Pemahaman ini telah memisahkan antara urusan dakwah dengan aktivitas di setiap
dimensi umat manusia, terutama komunitas muslim. Dengan demikian, dakwah
seharusnya menyentuh pengembangan dan pemberdayaan komunitas Islam dalam
mencapai taraf hidup layak dan diharapkan dapat meningkatkan kesejahteraan
umat.
Sebenarnya,
potensi yang dimiliki umat Islam sangat besar, baik potensi sumber daya manusia
(SDA) maupun sumber daya alam (SDM). Sebut saja, potensi SDA, yang mana
sepertiga penduduk dunia adalah umat Islam. Demikian juga dengan geografis yang
dihuni oleh umat Islam menyimpan banyak energi dan barang tambang lainnya. Akan
tetapi, belum semua potensi itu yang digunakan umat Islam. Hal ini dikarenakan
rendahnya kemampuan dan lemahnya etos kerja. Padahal, ajaran agama mendorong
agar umat Islam berusaha sekuat tenaga. Tidak ada konsep hidup bermalas-malasan
sehingga menimbulkan kemiskinan dan melahirkan generasi yang lemah. Dari segi
potensi kuantitas umat ini, belum adanya kesadaran untuk menjalin kesatuan dan
persatuan, terutama sesama muslim. Ini juga bertentangan dengan konsep Islam.
Umat Islam itu bersaudara, apakah itu persaudaraan keturunan, kekerabatan,
daerah, dan apalagi persaudaraan agama.
Untuk
membangkitkan potensi yang memang belum semuanya tergarap, step by step,
kekuatan itu dicoba untuk dibangkitkan. Salah satu upaya yang selalu
digencarkan masyarakat modern saat ini adalah dengan melakukan pemberdayaan.

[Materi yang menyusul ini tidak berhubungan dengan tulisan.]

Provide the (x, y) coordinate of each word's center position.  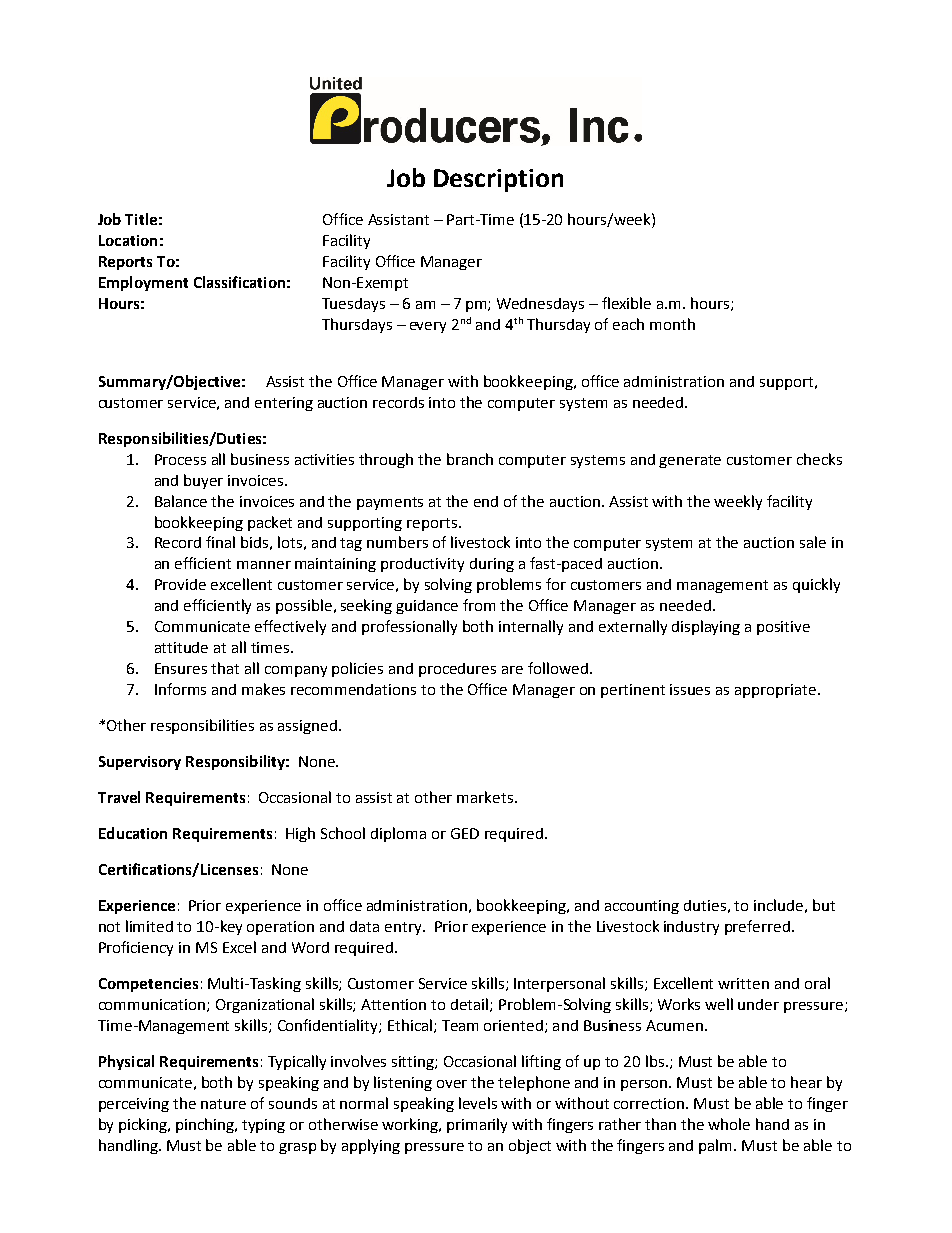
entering (284, 404)
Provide (180, 584)
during (492, 565)
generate (690, 461)
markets (486, 797)
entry (404, 928)
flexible (626, 303)
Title (141, 219)
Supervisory (140, 763)
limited (149, 926)
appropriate (777, 691)
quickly (816, 585)
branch (470, 459)
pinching (206, 1125)
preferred (757, 927)
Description (498, 180)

Dalam makalah ini, penulis mencoba memberdayakan kekuatan besar itu melalui
pengukuhan jamaah.
B. Pembahasan
1. Definisi Manhaj
Sesungguhnya
Allah SWT menjadikan bagi tiap-tiap umat, syariat dan manhaj, Ahli
Taurat memiliki syariat sendiri, ahli Injil memiliki syariat sendiri demikian
pula dengan ahli al-Quran. Mereka memiliki syariat-syariat yang berbeda di
dalam masalah hukum. Definisi al-manhaj adalah jalan yang nyata dan terang. Allah berfirman,
“Untuk tiap-tiap umat di antara kamu, kami berikan syariat dan manhaj
(al-Maidah: 48), yaitu syariat dan jalan yang terang lagi jelas. Raji Fauzi
dalam id-id.facebook.com/notes/raji-fauzi, mengartikan manhaj adalah metodologi
menerima, mengalisis dan menerapkan pengetahuan. Jika dihubungkan dengan ahlus
sunnah, maka manhaj merupakan metodologi menerima, mengalisis dan menerapkan
pengetahuan berdasarkan al-Quran dan Sunnah dan bersepakat di dalam masalah
Tauhid (mengesakan) Allah Azza wa Jalla.
Makna
Manhaj, dalam bahasa Arab adalah sebuah jalan terang yang ditempuh. Sebagaimana
dalam firman Allah:
“Dan Kami telah turunkan kepadamu al-Quran dengan membawa
kebenaran, membenarkan apa yang sebelumnya, yaitu kitab-kitab (yang diturunkan
sebelumnya) dan batu ujian terhadap kitab-kitab yang lain itu. Maka putuskanlah
perkara mereka menurut apa yang Allah turunkan dan janganlah kamu mengikuti
hawa nafsu mereka dengan meninggalkan kebenaran yang telah datang kepadamu.
Untuk tiap-tiap umat di antara kamu, Kami berikan aturan dan jalan yang terang.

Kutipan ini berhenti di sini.